Défense et territoires

À Bruxelles, lundi 23, le groupe de travail défense du Comité des régions a réitéré le rôle clé des villes et des régions dans la sécurité européenne et dans l’utilisation des fonds européens pour renforcer l’industrie et la coopération transfrontalière. Le député espagnol Fernando López Miras a averti : « L’Union européenne doit agir de manière décisive pour renforcer sa politique de défense et son autonomie. » Le président de la Région de Murcie a ajouté que l’autosuffisance dépend d' »une industrie européenne de défense forte et compétitive » et que la participation des territoires est « cruciale » pour soutenir les PME et un développement équilibré.

L’Europe sur le territoire

Dans le Salento, mercredi 26, a été inauguré un nouveau centre Europe Direct, le réseau de la Commission européenne pour informer les citoyens et renforcer le dialogue avec les territoires. Le bureau proposera des services d’information et des activités locales, avec des réunions publiques et des initiatives dans les écoles. Les centres sont définis par la Commission comme des « départements de participation démocratique » et visent à relier les politiques européennes et la vie quotidienne, avec un rôle également dans la diffusion des opportunités liées aux fonds et aux politiques de cohésion.

Voler avec cohésion

Feu vert du conseil sicilien à de nouvelles incitations pour les routes de Trapani Birgi, avec 21 millions entre 2026 et 2028 pour attirer les vols et renforcer l’économie locale.

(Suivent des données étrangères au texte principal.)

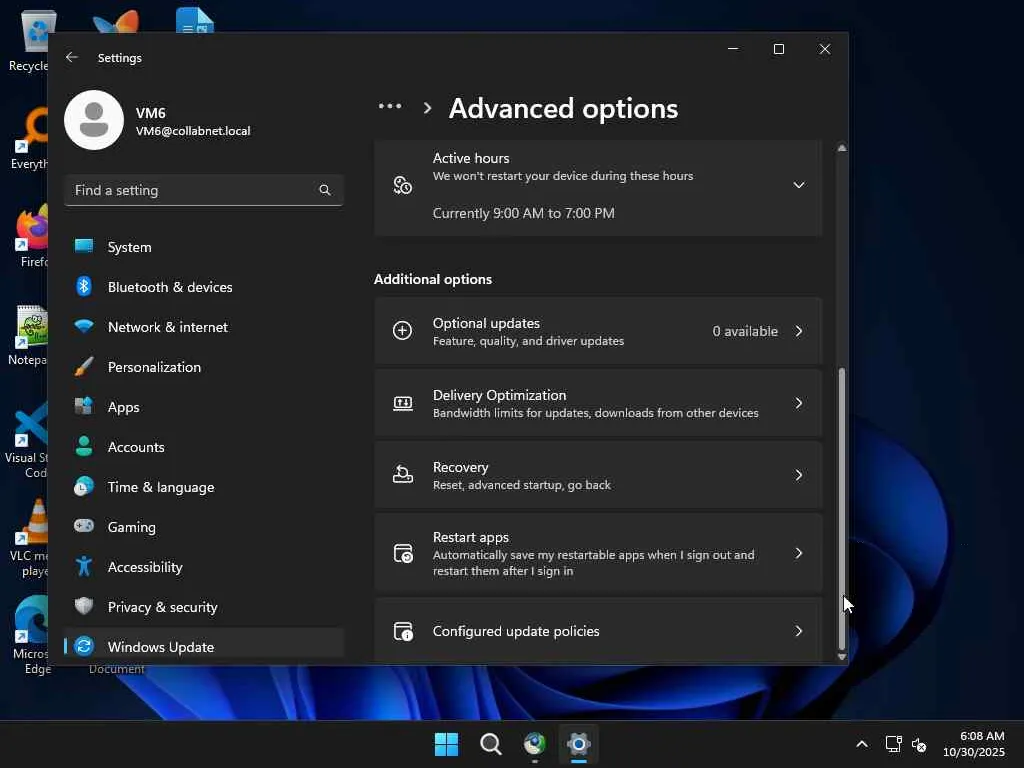Click the search magnifier in Find a setting
Viewport: 1024px width, 768px height.
(324, 190)
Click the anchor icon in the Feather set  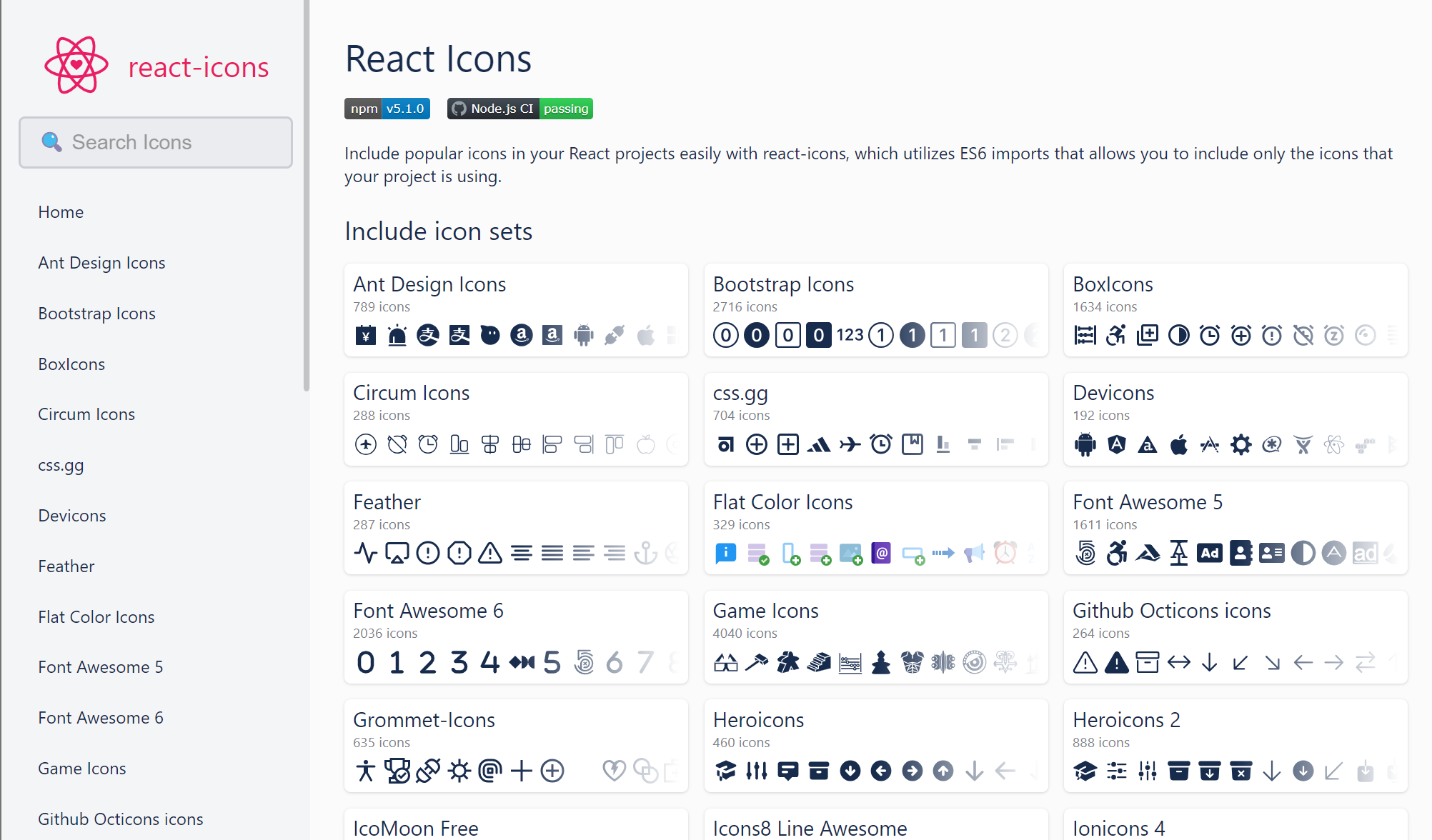click(645, 553)
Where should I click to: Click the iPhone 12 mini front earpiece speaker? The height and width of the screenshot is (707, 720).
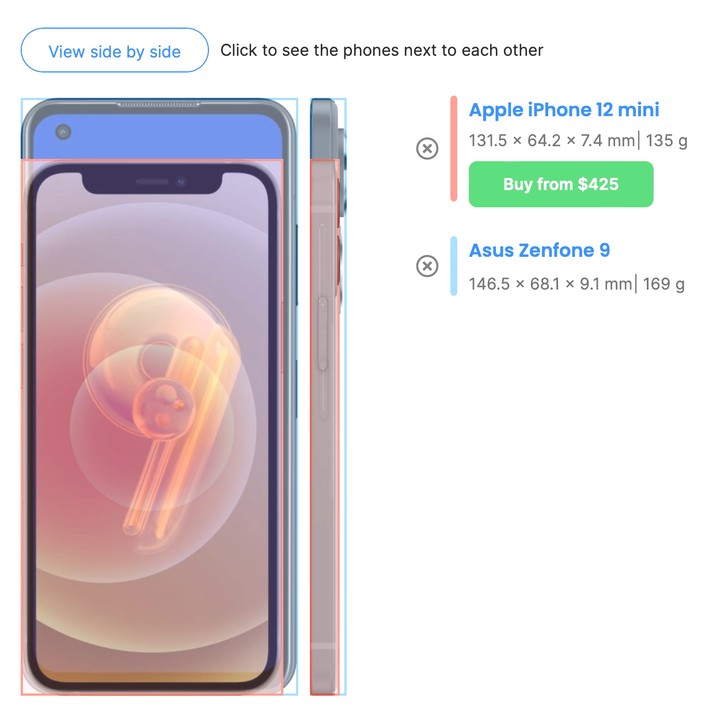click(x=152, y=182)
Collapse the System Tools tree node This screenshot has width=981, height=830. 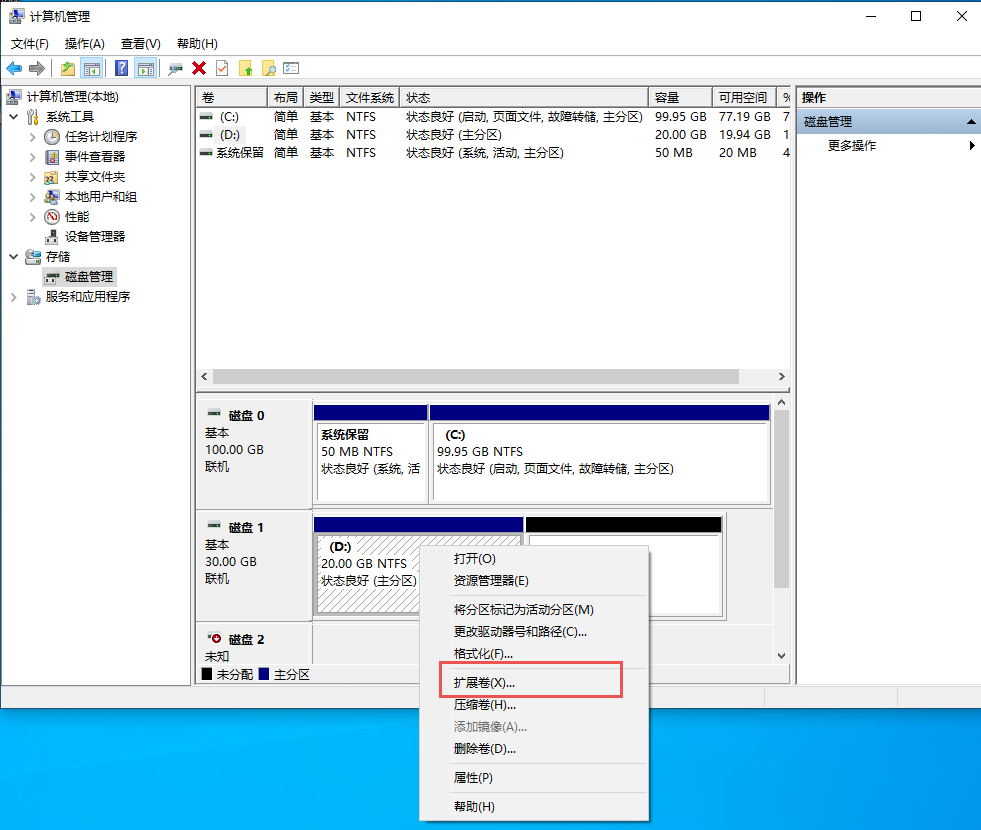14,117
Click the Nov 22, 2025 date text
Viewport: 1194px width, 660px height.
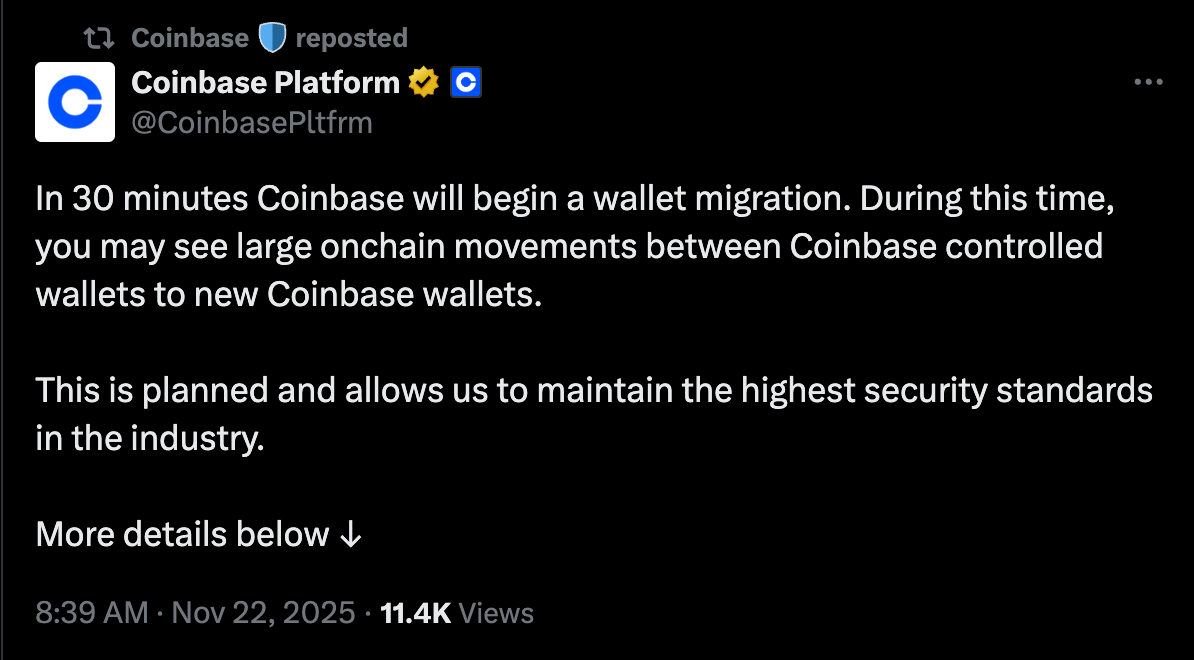263,613
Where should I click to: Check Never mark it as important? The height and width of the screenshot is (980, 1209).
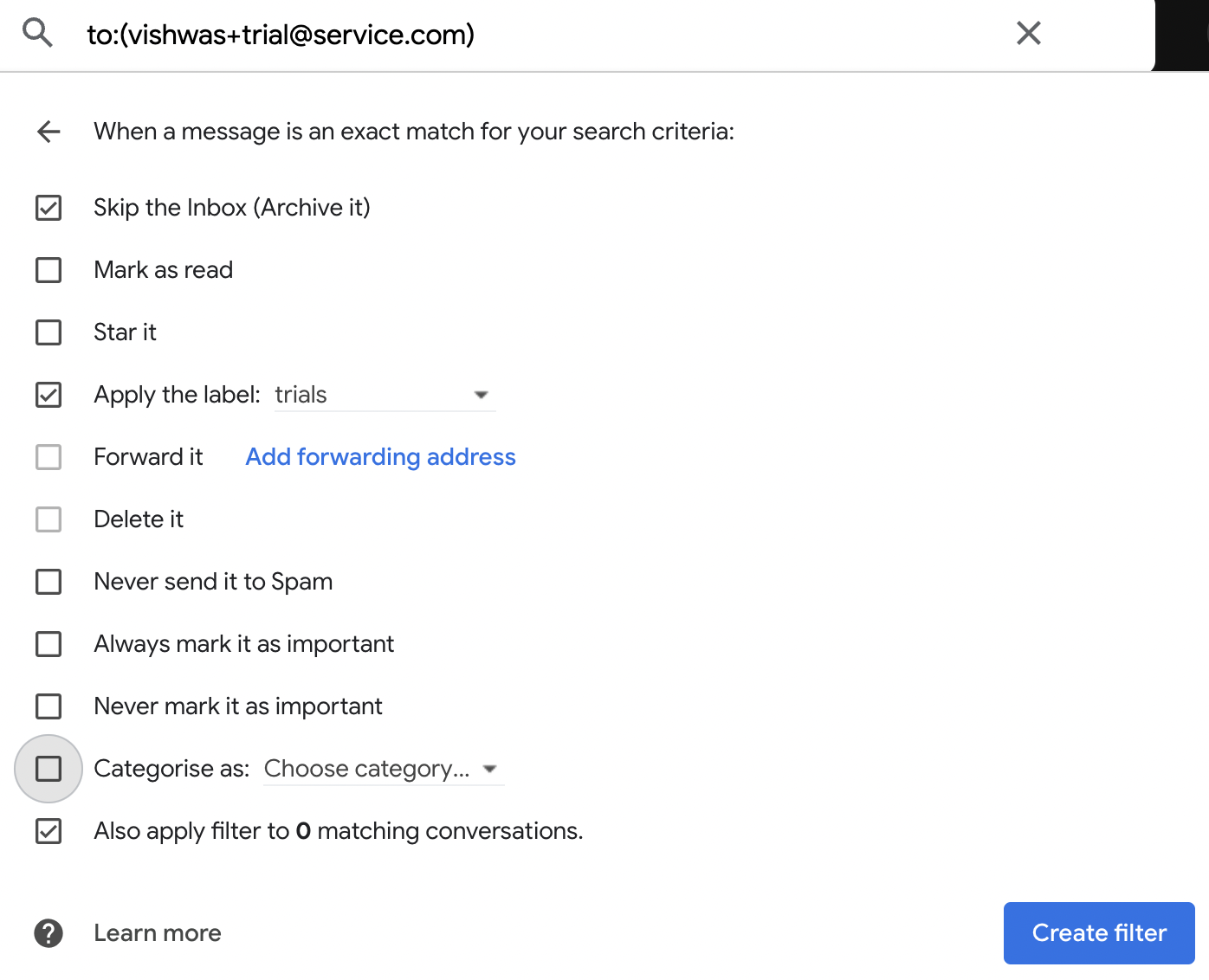click(x=48, y=706)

A Palerme, mercredi 18, le président Renato Schifani a expliqué : « Avec cet investissement, nous démontrons la volonté concrète de renforcer le positionnement compétitif de l’aéroport ». L’intervention est liée aux politiques de cohésion, avec des fonds FSC déjà alloués à Comiso pour les infrastructures et le fret, en mettant l’accent sur le tourisme, l’emploi et le développement territorial.

Zones internes

La priorité 5 du programme FSE+ Sicile 2021-2027 a démarré jeudi 26 depuis Palerme, avec 48 millions d’euros alloués à la lutte contre le dépeuplement et la marginalisation dans les zones intérieures. L’initiative se concentre sur l’inclusion sociale et l’emploi, impliquant 155 municipalités dans des projets partagés. Le Président Renato Schifani a parlé d’une « initiative d’une grande importance stratégique pour le développement et la cohésion de notre Région », soulignant que les domaines internes constituent « un défi décisif » et qu’une gouvernance efficace sera nécessaire pour mettre en œuvre les interventions.